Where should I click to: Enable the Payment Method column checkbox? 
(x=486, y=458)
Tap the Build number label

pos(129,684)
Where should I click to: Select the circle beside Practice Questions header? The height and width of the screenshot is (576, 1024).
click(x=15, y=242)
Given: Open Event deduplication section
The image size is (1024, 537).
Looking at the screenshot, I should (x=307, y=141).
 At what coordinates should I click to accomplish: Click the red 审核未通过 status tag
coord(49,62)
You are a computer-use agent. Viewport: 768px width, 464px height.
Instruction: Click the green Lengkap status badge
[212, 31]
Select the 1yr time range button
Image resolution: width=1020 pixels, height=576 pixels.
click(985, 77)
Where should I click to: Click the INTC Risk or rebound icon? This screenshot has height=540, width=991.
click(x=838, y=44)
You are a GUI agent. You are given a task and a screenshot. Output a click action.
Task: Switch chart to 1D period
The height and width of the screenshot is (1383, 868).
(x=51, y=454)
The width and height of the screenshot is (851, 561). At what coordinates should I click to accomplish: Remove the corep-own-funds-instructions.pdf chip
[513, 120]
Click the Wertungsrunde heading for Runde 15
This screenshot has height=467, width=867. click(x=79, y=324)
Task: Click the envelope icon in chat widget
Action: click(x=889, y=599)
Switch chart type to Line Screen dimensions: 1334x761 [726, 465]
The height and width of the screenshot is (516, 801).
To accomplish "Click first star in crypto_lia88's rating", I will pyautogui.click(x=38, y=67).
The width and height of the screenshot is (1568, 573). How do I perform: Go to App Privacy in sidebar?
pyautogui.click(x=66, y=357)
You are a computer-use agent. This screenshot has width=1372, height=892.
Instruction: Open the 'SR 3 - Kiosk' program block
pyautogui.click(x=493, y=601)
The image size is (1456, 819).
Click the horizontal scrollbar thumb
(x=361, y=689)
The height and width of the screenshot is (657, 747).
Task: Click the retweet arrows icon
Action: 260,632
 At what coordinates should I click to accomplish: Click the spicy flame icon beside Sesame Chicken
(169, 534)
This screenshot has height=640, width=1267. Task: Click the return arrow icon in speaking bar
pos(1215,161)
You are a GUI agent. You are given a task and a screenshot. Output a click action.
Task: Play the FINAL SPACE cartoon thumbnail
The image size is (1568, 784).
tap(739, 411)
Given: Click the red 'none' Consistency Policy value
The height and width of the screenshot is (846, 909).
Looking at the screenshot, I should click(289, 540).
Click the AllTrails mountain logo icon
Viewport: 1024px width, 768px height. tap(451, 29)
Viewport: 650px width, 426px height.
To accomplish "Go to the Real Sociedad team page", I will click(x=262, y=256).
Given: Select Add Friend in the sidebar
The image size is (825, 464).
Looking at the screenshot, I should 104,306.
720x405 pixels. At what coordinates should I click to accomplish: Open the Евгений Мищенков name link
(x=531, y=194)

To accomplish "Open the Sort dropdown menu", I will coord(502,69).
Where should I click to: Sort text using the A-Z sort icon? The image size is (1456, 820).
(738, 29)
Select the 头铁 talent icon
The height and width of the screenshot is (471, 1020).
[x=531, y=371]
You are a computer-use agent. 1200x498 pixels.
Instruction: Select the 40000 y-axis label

──────────

# BRIEF
What belongs in the answer is each line from the listing above that contains "computer".

# FINISHED EXERCISE
You are a computer-use agent. Viewport: 768px width, 464px height.
You are a computer-use agent. This screenshot has width=1372, height=892.
You are a computer-use agent. 1200x498 pixels.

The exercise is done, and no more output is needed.